Work instructions
In the entries below, find each line with the word "cart" and return it.

(Collected data entries)
------------

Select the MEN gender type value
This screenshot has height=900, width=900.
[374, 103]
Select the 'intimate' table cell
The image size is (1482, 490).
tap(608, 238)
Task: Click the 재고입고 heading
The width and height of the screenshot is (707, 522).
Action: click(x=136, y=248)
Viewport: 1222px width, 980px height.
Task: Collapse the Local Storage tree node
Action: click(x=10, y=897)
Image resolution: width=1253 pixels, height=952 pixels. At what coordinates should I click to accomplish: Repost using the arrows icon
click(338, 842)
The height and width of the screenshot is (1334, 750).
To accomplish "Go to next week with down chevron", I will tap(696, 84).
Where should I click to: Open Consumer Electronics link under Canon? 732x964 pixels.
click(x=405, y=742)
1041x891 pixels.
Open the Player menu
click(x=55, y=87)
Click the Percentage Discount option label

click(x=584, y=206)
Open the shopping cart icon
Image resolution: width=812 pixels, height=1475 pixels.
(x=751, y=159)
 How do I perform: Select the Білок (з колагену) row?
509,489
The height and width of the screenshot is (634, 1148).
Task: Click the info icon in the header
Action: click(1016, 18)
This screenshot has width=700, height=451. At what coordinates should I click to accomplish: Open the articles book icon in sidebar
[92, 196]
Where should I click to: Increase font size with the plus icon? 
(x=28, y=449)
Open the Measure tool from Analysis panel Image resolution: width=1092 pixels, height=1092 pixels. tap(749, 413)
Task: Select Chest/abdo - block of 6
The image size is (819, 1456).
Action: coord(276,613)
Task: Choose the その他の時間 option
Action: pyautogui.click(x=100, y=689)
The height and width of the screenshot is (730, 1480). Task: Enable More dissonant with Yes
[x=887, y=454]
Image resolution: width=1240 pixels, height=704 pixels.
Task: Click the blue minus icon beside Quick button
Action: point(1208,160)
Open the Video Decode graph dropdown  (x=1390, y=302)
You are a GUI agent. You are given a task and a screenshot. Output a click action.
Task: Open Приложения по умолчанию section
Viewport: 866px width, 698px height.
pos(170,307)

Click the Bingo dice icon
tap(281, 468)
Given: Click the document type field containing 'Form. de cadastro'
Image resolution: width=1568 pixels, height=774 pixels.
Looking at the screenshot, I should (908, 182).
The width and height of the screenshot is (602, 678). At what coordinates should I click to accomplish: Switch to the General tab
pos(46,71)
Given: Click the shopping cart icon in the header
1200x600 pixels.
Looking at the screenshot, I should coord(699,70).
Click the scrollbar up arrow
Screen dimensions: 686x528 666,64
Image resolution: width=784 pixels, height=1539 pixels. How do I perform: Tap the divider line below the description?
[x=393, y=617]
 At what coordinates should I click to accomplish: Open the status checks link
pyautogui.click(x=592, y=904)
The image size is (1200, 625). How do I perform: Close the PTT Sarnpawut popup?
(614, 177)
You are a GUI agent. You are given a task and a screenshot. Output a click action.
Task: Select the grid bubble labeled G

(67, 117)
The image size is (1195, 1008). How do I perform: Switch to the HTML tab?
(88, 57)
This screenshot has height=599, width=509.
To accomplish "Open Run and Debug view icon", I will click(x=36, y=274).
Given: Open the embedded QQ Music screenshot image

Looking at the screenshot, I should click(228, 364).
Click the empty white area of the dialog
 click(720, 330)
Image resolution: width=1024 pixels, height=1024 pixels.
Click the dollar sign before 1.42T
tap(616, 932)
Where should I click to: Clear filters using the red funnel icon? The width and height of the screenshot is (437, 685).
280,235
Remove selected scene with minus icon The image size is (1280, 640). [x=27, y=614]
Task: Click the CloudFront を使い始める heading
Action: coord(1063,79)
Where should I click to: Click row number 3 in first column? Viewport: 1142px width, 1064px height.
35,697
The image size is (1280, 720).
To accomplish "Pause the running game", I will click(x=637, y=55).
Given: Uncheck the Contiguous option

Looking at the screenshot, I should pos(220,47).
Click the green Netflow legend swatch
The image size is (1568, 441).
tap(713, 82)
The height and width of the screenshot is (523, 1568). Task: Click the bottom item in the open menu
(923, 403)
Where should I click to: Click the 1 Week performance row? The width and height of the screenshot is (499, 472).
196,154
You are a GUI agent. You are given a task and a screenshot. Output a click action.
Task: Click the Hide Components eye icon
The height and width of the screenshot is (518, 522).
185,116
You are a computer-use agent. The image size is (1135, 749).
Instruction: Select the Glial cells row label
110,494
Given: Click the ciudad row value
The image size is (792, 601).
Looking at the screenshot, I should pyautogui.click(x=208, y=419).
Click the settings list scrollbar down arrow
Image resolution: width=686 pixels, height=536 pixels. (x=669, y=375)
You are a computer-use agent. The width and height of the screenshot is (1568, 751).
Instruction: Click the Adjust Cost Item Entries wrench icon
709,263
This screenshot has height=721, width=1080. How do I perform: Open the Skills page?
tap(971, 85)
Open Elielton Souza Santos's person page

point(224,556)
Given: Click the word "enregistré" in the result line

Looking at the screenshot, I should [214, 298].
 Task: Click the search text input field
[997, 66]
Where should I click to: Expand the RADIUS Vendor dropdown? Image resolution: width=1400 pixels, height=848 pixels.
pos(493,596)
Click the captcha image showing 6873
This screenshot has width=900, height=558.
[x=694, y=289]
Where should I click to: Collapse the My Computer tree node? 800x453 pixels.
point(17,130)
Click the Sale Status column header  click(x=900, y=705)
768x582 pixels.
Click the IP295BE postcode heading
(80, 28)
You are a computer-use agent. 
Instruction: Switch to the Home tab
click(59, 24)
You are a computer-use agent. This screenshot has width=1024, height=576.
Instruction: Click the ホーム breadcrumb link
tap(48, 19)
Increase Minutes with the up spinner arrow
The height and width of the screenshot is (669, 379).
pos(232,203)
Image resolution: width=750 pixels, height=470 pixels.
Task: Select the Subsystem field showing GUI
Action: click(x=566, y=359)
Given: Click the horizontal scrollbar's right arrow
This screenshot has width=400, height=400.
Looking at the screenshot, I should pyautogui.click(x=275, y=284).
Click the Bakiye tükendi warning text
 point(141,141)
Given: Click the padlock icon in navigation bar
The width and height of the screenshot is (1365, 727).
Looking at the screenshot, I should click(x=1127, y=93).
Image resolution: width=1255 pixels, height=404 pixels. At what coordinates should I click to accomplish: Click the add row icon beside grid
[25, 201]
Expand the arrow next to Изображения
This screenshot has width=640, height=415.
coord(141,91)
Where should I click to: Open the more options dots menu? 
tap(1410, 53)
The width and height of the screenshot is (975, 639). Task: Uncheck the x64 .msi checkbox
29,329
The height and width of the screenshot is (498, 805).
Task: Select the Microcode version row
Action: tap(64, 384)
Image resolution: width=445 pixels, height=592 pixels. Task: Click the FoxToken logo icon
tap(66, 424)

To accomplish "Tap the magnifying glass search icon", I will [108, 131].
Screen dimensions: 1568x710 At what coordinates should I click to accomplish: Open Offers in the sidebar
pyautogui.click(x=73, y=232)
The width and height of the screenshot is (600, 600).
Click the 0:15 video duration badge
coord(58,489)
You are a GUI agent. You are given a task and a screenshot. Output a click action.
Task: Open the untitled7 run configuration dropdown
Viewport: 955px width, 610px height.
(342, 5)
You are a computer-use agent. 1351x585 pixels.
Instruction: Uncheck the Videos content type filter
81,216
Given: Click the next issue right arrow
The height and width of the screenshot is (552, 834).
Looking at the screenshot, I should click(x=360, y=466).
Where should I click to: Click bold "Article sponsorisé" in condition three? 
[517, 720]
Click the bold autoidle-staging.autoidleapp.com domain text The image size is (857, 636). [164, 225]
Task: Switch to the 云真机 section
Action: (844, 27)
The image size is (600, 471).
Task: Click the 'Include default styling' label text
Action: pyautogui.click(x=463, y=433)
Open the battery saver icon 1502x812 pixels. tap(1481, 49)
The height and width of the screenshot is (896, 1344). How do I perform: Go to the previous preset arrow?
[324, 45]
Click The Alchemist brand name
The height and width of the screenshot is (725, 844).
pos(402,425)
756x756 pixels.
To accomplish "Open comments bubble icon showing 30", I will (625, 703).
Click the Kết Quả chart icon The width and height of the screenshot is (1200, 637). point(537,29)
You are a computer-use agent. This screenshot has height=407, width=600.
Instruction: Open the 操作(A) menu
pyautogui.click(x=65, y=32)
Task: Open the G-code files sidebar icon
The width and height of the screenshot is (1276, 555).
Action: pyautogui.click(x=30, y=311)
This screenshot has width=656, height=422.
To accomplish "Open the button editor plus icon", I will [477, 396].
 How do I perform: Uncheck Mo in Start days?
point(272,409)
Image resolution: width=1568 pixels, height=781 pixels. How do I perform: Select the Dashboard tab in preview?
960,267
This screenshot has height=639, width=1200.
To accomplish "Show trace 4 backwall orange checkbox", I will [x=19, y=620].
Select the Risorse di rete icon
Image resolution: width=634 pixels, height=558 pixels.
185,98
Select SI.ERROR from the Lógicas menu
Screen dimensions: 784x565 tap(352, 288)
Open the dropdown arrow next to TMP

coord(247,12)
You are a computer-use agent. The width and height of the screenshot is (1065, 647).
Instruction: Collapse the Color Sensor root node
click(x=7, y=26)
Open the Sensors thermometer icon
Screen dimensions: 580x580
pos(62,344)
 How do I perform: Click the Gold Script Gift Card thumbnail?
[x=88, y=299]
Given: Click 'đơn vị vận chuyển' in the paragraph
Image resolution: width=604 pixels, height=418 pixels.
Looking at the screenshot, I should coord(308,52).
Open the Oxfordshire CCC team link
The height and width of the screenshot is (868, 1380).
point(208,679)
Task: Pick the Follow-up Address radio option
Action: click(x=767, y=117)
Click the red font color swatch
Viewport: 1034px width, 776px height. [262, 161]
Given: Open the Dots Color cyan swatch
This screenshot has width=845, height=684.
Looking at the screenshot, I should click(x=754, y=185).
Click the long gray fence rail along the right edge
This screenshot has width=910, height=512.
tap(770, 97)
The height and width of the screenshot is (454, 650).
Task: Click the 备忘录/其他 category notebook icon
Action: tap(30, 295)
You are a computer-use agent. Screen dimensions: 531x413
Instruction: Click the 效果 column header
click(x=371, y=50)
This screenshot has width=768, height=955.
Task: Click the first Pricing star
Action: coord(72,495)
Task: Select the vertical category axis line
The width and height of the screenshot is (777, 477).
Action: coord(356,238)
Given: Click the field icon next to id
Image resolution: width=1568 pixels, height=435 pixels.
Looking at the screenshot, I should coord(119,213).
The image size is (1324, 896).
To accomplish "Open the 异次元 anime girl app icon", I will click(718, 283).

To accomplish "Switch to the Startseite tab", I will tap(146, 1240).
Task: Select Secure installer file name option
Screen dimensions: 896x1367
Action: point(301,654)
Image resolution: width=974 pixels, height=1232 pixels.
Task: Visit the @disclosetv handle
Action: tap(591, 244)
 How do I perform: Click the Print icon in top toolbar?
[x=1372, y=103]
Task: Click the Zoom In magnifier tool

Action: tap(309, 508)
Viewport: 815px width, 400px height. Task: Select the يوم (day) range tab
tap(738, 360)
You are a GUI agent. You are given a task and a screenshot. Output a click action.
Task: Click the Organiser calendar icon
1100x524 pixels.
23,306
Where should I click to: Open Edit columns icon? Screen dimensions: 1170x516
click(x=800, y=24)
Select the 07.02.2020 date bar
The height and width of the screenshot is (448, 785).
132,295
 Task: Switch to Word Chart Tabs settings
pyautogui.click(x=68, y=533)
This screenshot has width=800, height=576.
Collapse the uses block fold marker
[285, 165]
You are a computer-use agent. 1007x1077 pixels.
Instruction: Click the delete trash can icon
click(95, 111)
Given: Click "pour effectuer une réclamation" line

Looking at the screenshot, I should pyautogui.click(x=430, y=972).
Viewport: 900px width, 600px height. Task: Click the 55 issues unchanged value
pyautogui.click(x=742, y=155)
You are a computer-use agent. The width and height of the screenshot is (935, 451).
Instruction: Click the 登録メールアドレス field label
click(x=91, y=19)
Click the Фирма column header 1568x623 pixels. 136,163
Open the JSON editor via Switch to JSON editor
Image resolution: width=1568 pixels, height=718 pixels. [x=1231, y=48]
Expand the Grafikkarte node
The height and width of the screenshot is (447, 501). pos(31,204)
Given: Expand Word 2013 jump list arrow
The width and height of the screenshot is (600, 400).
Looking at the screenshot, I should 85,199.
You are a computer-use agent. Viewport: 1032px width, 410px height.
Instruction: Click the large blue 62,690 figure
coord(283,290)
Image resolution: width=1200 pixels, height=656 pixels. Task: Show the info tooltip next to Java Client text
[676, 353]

------------

Result below
Open the shopping cart icon
Given: Click the shopping cart icon in the header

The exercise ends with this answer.